[TEXT EXTRACT]:

※

Schoenstatt is a concrete (or practical) spirituality in that it is not satisfied with teaching certain principles or ideals, but is driven to find practical ways to live the faith in daily life. Hence, it is typical for Schoenstatt groups or individual members to look for a monthly resolution to apply some part of their striving for sanctity. There are different forms for cultivating this (see Schoenstatt’s pedagogical tools, è 129).

This “concreteness” is driven by the awareness that theory or reason alone cannot gain us sanctity. Nor can it be expected by just “living a good life.” It takes a deliberate cultivation in actual steps taken in everyday life.

It is also driven by Schoenstatt’s practical faith in Divine Providence. This feature of Schoenstatt’s spirituality has no rest until it works its way into a concrete dialog of love with God. This dialog involves the events of the day, what is moving in one’s soul, and the objective order of being into which one is placed (è 92). A truly dynamic modern sanctity is only possible against the background of such an ongoing dialog with the “God of life.” Here one finds the “open doors” which direct us along the ways of God and the traces of God’s wisdom, loyalty and love which give us the courage and insight needed to connect our practical daily life with God and his wishes.

※

[REQUIREMENTS]:
1. According to the text on Schoenstatt spirituality, what do Schoenstatt groups or individual members typically look for each month?
2. Continue the text on Schoenstatt spirituality from the point where it ends.

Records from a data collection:
※

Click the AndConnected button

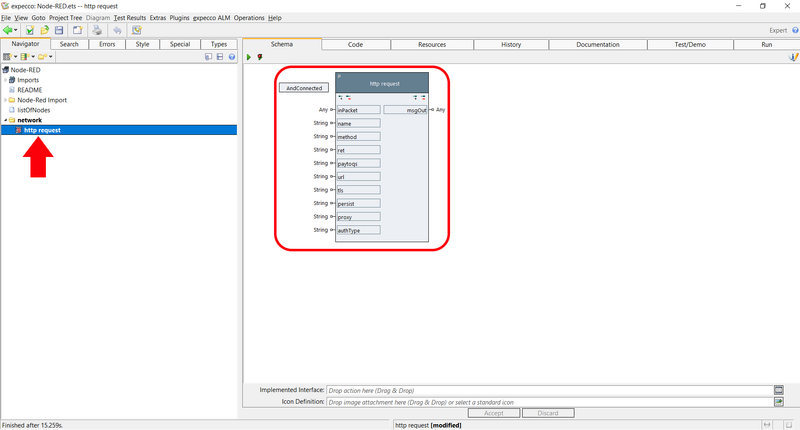(304, 88)

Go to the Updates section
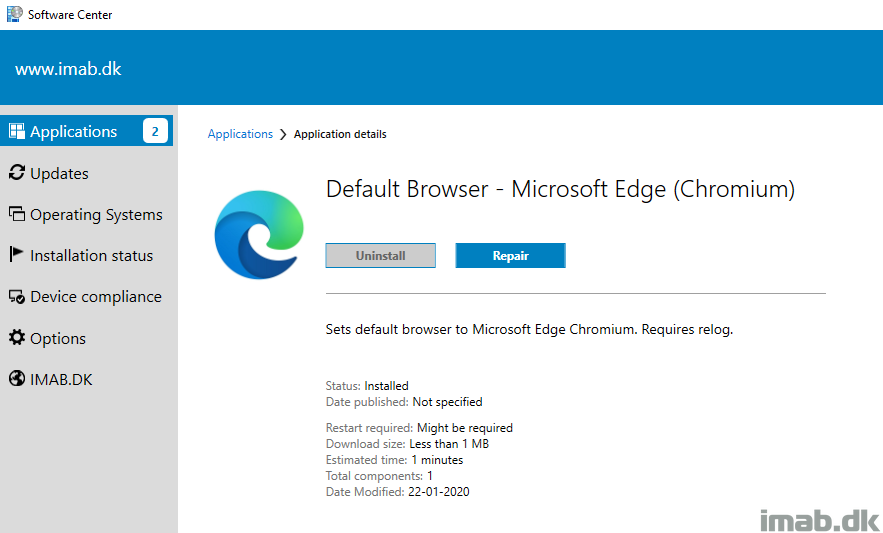coord(59,173)
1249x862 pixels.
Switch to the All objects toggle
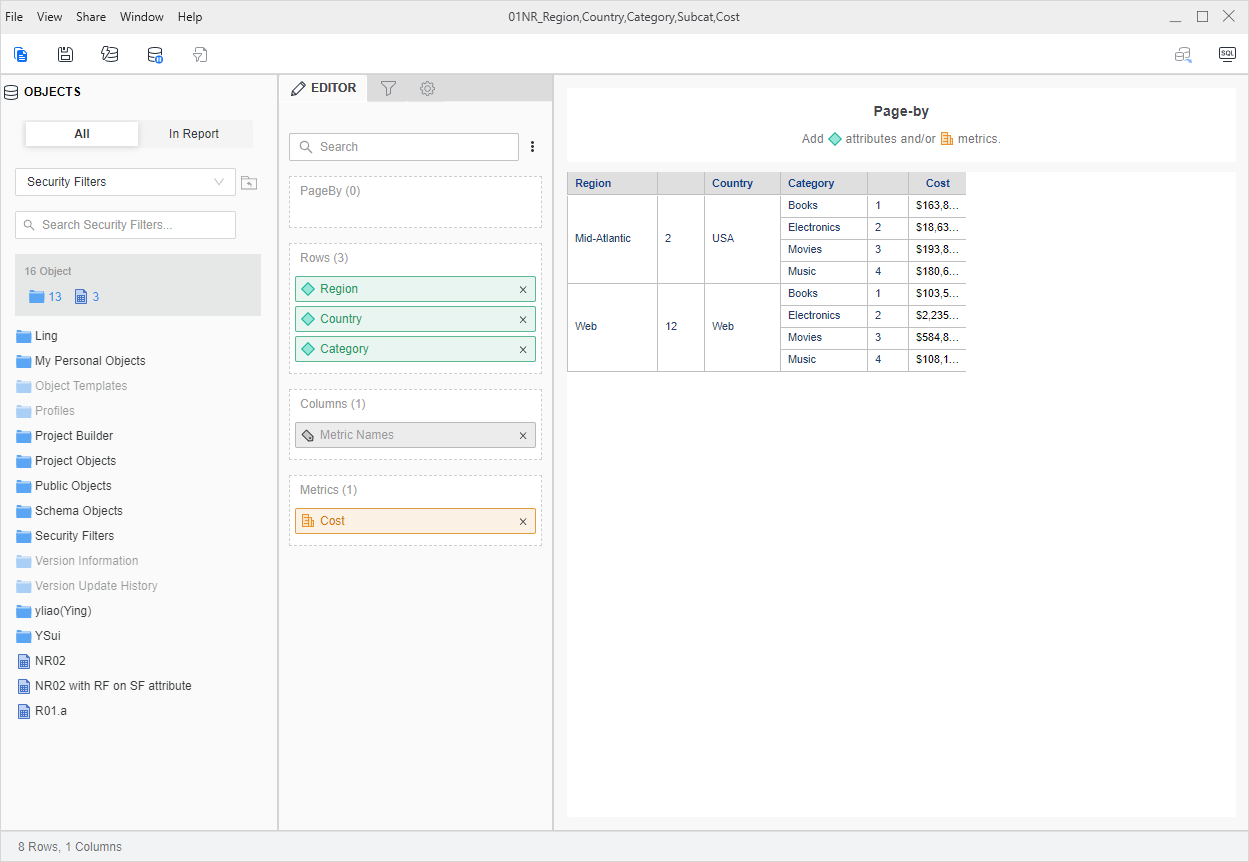pyautogui.click(x=82, y=134)
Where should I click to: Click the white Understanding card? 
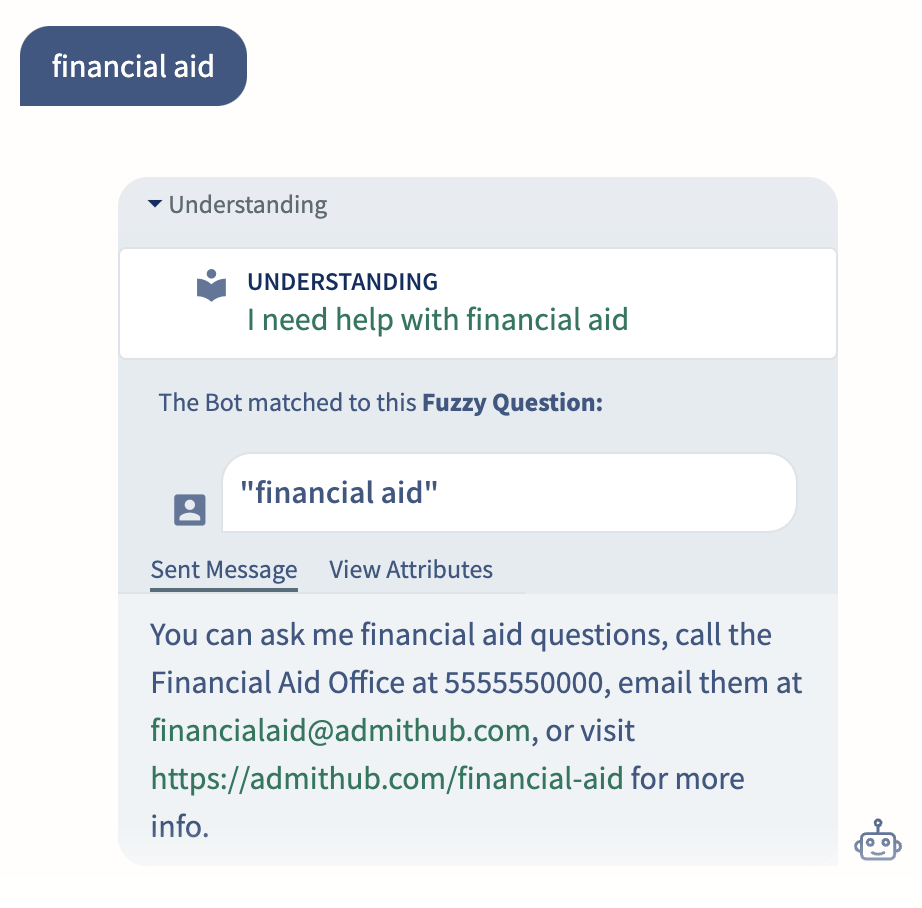(477, 303)
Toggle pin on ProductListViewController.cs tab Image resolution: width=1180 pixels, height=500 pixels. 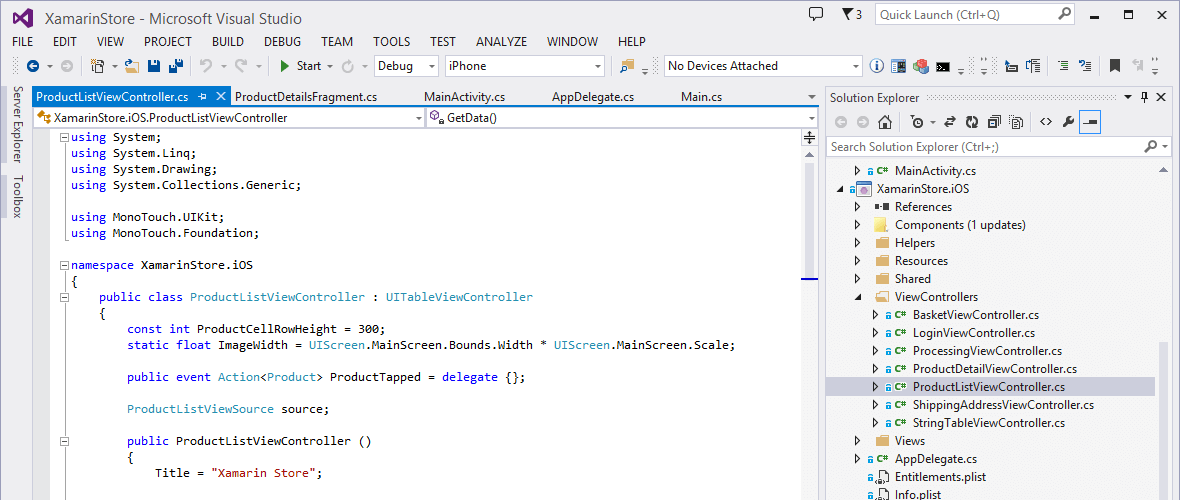point(202,97)
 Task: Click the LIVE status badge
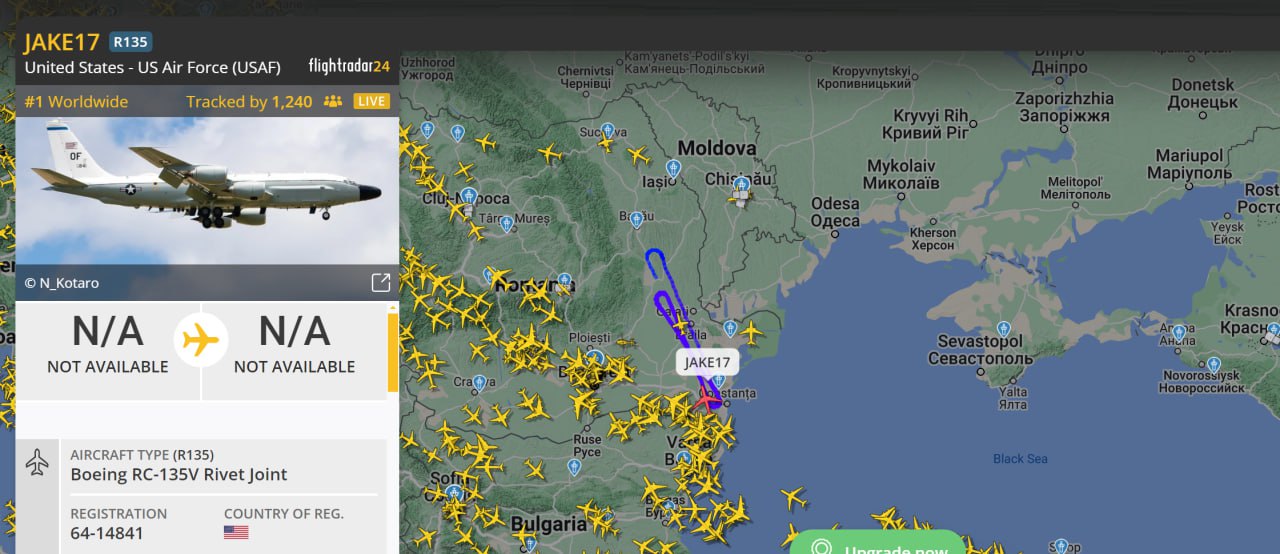point(372,102)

※

[ANSWER LIST]:
1. A monthly resolution to apply some part of their striving for sanctity.

2.
Fr. Kentenich was fond of describing Schoenstatt’s spirituality as being “three-fold” or “three-dimensional.” By this he referred to three aspects of Schoenstatt which capture the richness of its life:

• covenant spirituality,

• instrument piety (or instrumentality),

• everyday sanctity.

See CCC 54-64, Lumen gentium 2-3, 9-10.

Christianity is a covenant-based religion. The covenants of the Old and New Testament are the very core of God’s revelation about how he saves us and draws us to himself.

The covenant plays a central role in Schoenstatt’s spirituality as well. It was founded through a covenant of love with Mary (è Chapter 3) and this same covenant is seen as the key to Schoenstatt’s distinct identity and manifold forms of life. This Marian covenant strengthens and deepens the covenant with God by giving an experience of personally knowing and loving a heavenly covenant partner, of being aware that this partner knows and loves me in return, of my personal salvation history, of having personal holy times and places, of growing through longings and fragility to a greater covenant faithfulness. All in all, the covenant experience even helps our attachments on the most human and natural level, strengthening and/or healing these basic attachments.

Schoenstatt’s covenant spirituality is one which reaches into all areas of life, spoken of as the “four-fold infinitism” of the covenant of love (è 75). Ultimately, the covenant of love with the MTA should become more and more the “fundamental purpose, form, strength and norm” of our life (Fr. Kentenich, 1952) , helping us make the covenant with God more and more the driving purpose, form, strength and norm of our lives as Christians in the world of today.

See Lumen gentium 33; CCC 913.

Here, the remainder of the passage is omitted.